# Problem to solve
From the listing below, extract each line that contains the string "width", matching case exactly.

# Supplied information

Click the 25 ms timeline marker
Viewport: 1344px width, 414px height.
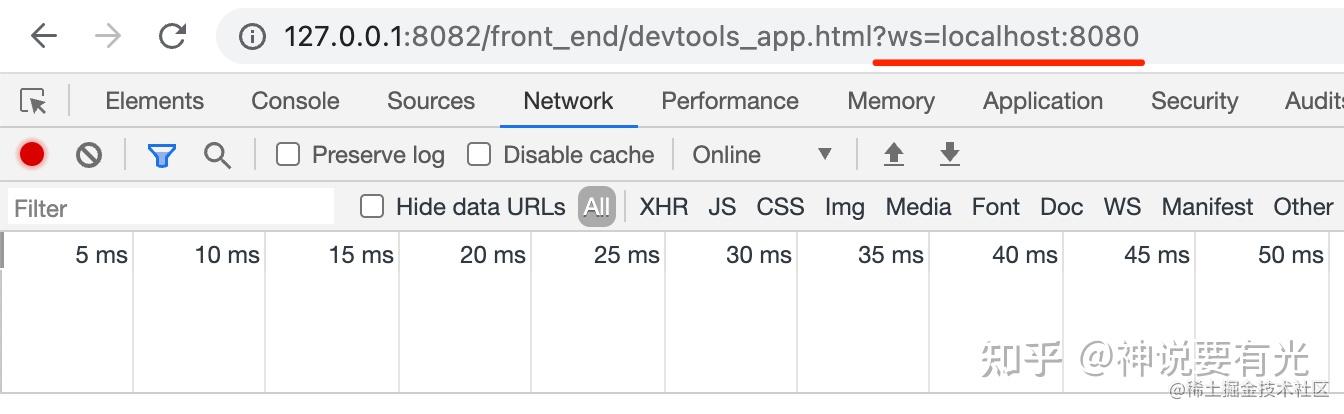[627, 255]

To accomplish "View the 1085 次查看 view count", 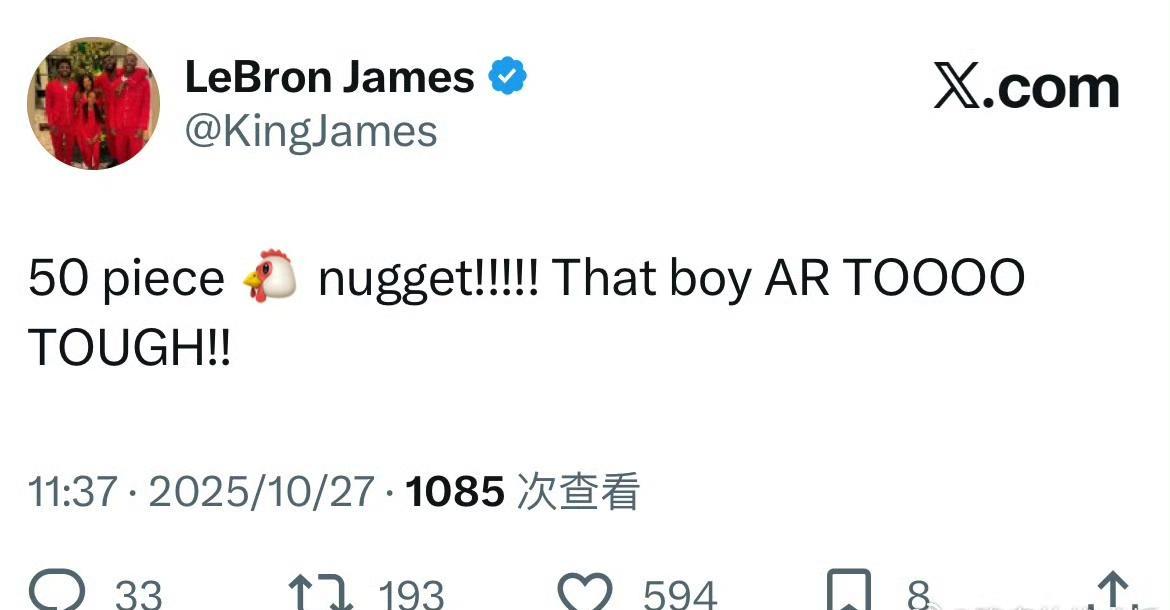I will 522,492.
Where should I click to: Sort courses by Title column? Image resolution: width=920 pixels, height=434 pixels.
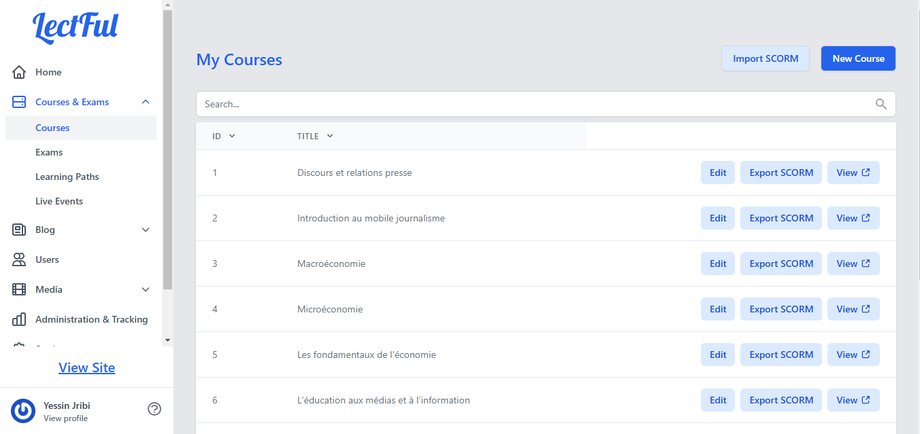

# Exercise solution
Viewport: 1344px width, 414px height.
Where should I click to: Sort courses by Title column? Image resolution: width=920 pixels, height=434 pixels.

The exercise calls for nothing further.